## What you need to do
The stretch from the line with "Open the dropdown arrow beside JavaScript Add" through the line with "You are a computer-use agent. 666x505 pixels." in the records below: write it out exactly, and nothing else.

## Data entries
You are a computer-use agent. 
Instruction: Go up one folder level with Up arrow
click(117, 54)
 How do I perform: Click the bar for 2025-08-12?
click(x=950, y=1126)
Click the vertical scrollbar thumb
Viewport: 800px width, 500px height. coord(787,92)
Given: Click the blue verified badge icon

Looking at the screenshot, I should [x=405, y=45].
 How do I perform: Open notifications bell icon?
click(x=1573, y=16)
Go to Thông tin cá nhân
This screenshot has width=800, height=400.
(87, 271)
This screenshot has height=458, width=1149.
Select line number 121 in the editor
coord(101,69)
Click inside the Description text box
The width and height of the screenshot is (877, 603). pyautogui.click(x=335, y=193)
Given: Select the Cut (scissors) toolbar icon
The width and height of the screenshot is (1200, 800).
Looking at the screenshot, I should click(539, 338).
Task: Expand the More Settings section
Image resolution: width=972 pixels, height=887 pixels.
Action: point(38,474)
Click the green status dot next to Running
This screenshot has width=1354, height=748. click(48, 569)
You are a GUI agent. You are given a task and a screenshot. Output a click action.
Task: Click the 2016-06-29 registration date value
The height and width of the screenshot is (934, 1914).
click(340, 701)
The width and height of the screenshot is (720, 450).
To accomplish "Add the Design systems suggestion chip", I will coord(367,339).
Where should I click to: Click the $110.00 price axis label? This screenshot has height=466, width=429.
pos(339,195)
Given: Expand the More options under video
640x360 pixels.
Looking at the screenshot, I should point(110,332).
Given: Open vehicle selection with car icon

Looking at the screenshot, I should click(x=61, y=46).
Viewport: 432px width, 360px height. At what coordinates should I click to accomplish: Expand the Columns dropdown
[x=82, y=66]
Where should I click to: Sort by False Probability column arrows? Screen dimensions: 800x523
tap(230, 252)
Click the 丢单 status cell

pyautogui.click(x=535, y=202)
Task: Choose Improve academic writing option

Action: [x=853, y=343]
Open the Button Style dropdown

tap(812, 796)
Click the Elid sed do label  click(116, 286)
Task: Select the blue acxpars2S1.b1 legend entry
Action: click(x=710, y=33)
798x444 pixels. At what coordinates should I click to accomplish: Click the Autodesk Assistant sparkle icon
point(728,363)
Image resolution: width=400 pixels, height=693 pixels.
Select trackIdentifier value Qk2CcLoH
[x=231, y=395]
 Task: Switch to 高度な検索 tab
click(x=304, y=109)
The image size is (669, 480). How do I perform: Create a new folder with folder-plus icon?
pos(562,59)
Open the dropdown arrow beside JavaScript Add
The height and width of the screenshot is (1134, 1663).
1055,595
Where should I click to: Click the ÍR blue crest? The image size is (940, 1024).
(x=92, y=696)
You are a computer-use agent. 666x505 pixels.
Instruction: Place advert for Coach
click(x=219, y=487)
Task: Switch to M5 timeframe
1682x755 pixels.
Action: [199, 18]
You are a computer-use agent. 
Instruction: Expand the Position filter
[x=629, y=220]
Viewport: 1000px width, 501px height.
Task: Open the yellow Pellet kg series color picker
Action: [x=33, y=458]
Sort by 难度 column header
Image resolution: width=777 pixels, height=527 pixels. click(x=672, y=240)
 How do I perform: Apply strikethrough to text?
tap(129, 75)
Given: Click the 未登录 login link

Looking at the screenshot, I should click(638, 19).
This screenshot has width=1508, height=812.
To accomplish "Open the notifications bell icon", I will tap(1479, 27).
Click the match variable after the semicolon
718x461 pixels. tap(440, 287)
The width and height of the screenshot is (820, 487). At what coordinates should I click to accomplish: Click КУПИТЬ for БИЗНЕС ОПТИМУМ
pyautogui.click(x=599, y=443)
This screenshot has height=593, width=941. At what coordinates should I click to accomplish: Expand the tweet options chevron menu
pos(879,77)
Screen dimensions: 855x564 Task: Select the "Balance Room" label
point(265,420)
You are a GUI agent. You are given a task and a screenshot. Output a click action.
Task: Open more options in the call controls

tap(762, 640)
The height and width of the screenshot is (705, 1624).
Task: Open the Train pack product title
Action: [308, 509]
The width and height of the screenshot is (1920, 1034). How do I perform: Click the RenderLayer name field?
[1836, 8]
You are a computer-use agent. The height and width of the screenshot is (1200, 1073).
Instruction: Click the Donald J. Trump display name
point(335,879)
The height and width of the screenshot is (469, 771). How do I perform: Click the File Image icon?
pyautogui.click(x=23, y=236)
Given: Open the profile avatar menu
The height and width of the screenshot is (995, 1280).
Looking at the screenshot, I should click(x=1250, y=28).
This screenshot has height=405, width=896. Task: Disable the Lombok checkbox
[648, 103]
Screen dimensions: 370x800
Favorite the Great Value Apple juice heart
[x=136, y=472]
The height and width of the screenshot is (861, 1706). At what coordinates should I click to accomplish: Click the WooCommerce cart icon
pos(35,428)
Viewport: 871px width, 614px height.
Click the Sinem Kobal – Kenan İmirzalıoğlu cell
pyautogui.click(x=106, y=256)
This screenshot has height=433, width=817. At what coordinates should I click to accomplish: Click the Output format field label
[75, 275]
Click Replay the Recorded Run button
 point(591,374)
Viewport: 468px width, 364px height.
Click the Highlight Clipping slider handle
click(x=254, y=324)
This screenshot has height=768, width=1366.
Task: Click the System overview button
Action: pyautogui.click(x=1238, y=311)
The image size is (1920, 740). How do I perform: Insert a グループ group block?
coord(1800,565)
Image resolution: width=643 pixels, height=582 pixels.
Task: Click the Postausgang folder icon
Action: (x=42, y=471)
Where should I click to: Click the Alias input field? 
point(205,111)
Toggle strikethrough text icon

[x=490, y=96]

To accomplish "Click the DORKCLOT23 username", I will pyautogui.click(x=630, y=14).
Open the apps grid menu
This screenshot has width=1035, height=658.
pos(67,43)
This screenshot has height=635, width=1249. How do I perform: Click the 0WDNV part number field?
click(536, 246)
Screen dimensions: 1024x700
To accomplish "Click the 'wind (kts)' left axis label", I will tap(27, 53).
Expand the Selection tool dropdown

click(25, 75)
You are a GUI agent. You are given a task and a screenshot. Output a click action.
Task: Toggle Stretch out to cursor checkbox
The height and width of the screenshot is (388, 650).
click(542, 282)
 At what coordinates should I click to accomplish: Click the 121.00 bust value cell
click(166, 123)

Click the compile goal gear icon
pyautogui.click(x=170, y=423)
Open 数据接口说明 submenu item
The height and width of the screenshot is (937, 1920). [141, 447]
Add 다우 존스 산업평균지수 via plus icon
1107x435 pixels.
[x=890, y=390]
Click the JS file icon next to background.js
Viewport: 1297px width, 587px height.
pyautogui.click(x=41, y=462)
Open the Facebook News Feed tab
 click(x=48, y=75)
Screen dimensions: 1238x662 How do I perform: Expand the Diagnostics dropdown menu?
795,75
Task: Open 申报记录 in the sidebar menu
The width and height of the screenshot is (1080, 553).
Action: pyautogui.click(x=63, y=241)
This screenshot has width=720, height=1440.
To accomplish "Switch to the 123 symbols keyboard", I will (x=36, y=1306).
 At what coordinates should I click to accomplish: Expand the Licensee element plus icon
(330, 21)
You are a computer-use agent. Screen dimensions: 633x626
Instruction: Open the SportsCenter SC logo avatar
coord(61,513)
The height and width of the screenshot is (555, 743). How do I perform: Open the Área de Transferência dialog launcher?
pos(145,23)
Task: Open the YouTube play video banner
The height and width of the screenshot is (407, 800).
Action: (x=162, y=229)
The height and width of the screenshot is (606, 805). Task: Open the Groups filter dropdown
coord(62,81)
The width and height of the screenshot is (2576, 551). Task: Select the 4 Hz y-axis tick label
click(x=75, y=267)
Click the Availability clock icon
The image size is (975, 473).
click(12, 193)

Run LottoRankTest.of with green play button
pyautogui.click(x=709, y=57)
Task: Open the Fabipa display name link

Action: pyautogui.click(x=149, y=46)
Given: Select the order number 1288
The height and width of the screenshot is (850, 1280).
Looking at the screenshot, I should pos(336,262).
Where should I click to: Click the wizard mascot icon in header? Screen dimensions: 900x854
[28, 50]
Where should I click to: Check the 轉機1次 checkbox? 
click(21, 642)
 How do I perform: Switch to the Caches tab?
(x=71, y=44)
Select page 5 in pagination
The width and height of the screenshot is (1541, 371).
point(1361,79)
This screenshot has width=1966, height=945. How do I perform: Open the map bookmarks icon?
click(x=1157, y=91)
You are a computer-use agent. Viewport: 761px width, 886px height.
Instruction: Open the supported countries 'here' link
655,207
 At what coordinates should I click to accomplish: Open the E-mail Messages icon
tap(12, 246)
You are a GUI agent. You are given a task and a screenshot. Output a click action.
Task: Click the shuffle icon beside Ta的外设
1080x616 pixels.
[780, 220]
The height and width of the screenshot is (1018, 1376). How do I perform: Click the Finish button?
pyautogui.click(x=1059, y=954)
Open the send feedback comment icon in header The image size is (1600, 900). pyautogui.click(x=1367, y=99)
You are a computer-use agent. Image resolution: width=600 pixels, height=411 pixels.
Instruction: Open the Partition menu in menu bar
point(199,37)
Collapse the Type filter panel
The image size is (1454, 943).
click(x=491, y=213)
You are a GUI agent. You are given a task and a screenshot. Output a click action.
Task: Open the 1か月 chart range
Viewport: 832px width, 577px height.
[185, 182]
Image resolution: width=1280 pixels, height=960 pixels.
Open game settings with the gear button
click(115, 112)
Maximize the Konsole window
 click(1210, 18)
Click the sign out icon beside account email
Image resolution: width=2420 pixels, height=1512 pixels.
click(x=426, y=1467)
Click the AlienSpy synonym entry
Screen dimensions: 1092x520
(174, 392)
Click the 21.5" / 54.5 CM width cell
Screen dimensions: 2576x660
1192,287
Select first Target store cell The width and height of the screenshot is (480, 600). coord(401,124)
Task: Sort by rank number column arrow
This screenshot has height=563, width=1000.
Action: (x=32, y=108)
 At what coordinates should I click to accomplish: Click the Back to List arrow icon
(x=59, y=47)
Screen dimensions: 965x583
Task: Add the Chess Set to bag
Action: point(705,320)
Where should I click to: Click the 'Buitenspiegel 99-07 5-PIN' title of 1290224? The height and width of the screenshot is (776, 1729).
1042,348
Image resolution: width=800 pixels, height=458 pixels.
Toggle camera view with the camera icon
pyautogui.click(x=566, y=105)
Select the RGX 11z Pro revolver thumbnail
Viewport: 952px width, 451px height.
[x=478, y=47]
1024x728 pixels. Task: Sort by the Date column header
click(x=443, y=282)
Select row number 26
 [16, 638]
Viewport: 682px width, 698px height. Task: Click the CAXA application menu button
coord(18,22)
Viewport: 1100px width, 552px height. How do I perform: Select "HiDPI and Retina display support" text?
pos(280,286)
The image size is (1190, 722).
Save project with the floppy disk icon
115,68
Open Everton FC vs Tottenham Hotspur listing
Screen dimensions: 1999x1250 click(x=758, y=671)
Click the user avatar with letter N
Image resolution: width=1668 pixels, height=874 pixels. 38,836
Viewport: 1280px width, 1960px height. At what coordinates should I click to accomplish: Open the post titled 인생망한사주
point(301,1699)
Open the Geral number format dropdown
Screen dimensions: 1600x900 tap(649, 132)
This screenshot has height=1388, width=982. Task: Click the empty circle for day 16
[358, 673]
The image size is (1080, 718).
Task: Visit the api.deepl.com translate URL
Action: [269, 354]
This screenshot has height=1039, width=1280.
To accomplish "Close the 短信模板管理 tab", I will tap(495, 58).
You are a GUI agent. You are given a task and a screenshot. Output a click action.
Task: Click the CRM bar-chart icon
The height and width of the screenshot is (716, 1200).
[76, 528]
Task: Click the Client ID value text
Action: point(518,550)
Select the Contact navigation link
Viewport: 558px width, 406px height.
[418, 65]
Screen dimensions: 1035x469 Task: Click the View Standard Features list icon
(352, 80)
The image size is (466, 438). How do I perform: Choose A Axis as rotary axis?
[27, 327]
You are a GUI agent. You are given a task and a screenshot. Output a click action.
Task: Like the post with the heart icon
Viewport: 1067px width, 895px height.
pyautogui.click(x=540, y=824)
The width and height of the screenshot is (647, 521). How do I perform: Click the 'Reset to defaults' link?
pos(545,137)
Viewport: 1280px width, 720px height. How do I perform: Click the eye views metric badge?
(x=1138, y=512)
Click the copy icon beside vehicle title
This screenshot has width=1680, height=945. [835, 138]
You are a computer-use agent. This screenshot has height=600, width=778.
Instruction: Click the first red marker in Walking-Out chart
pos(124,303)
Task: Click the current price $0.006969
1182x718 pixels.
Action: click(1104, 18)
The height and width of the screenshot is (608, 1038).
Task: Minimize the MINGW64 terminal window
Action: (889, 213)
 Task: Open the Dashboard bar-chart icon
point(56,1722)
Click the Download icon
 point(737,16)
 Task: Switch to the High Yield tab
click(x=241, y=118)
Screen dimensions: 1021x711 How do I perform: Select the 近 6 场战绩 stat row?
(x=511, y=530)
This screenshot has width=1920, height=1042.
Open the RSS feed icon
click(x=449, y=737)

## Result for this task
Open the dropdown arrow beside JavaScript Add
The height and width of the screenshot is (1134, 1663).
1055,595
Where should I click to: Click the ÍR blue crest? The image size is (940, 1024).
(x=92, y=696)
You are a computer-use agent. 666x505 pixels.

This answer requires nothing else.